What, so now you want to know what the movie's about? Here's the plot: "Documentary/Sequel to 1960 adaptation of "The Time Machine"" 'Time Machine: The Journey Back' is currently available to rent, purchase, or stream via subscription on Amazon Video.
Rod taylor time machine the journey back movie#
Released July 8th, 2014, 'Time Machine: The Journey Back' stars Rod Taylor, Alan Young, Whit Bissell, Gene Warren The movie has a runtime of about 48 min, and received a user score of 70 (out of 100) on TMDb, which put together reviews from 2 knowledgeable users. Now, before we get into the various whats and wheres of how you can watch 'Time Machine: The Journey Back' right now, here are some finer points about the 7th Voyage Productions Inc. Read on for a listing of streaming and cable services - including rental, purchase, and subscription choices - along with the availability of 'Time Machine: The Journey Back' on each platform when they are available.
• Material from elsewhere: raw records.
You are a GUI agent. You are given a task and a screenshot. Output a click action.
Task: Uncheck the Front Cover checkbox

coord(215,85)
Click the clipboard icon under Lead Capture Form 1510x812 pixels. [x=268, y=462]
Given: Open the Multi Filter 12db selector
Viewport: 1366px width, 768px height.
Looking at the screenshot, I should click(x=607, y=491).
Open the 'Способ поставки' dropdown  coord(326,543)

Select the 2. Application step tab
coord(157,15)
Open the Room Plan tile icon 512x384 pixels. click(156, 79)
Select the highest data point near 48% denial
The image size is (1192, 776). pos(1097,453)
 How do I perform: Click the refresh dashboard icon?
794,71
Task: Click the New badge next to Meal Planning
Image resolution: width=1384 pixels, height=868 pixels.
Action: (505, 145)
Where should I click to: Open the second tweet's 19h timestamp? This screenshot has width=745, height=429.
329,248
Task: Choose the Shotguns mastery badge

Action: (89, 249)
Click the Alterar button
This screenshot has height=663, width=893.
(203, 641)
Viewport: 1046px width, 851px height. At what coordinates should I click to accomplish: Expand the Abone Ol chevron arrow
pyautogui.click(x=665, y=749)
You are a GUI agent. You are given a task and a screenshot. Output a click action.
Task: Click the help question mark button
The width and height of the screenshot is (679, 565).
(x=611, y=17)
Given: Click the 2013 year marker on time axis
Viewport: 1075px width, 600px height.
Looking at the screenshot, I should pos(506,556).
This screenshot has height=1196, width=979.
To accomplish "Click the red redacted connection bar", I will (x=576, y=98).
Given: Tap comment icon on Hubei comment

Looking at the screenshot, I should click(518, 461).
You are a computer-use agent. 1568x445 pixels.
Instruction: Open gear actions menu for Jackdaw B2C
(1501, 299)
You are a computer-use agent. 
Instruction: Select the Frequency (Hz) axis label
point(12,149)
Rod taylor time machine the journey back tv#
So they had hair on their heads, but the color of hair and eyes weren't mentioned.Fancy watching ' Time Machine: The Journey Back' on your TV or mobile device at home? Finding a streaming service to buy, rent, download, or view the Clyde Lucas-directed movie via subscription can be difficult, so we here at Moviefone want to do the work for you. They had noticeably small ears and bright red, thin lips with little, pointed chins. He does refer to their Dresden-china prettiness and then mentions their hair as being uniformly curly and coming to a sharp end at the neck and cheek, with no indication of facial hair. When he takes more notice of a group of them he makes no mention of any being taller or shorter. He said the first one he saw was perhaps four feet tall. The time traveler's initial impression was that they were very beautiful, graceful and indescribably frail creatures. Actually the Eloi were not hairless in the novel. It was be a large stretch of the imagination that he'd fall in love with a "short, pale, hairless, and almost genderless" woman. The Eloi are most likely changed from the book so that it could be more plausible that Rod Taylor would fall in love with a pretty blonde-haired girl. None of these presumptions were confirmed or denied by George Pál (1908-1980). Others have suggested Pál chose that look because of the prevailing stereotype that blonds are not very intelligent. The Eloi are however clearly shown as being short. Some viewers have suggested that director George Pál chose to make the Eloi tall, thin, and blond because of the prevailing concept in the mid-20th century of the Aryans as being the superior human. In the book, the Eloi are short, pale, hairless, and almost genderless. Like an impatient fool, I lugged over the lever, and incontinently the thing went reeling over, and I was flung headlong through the air."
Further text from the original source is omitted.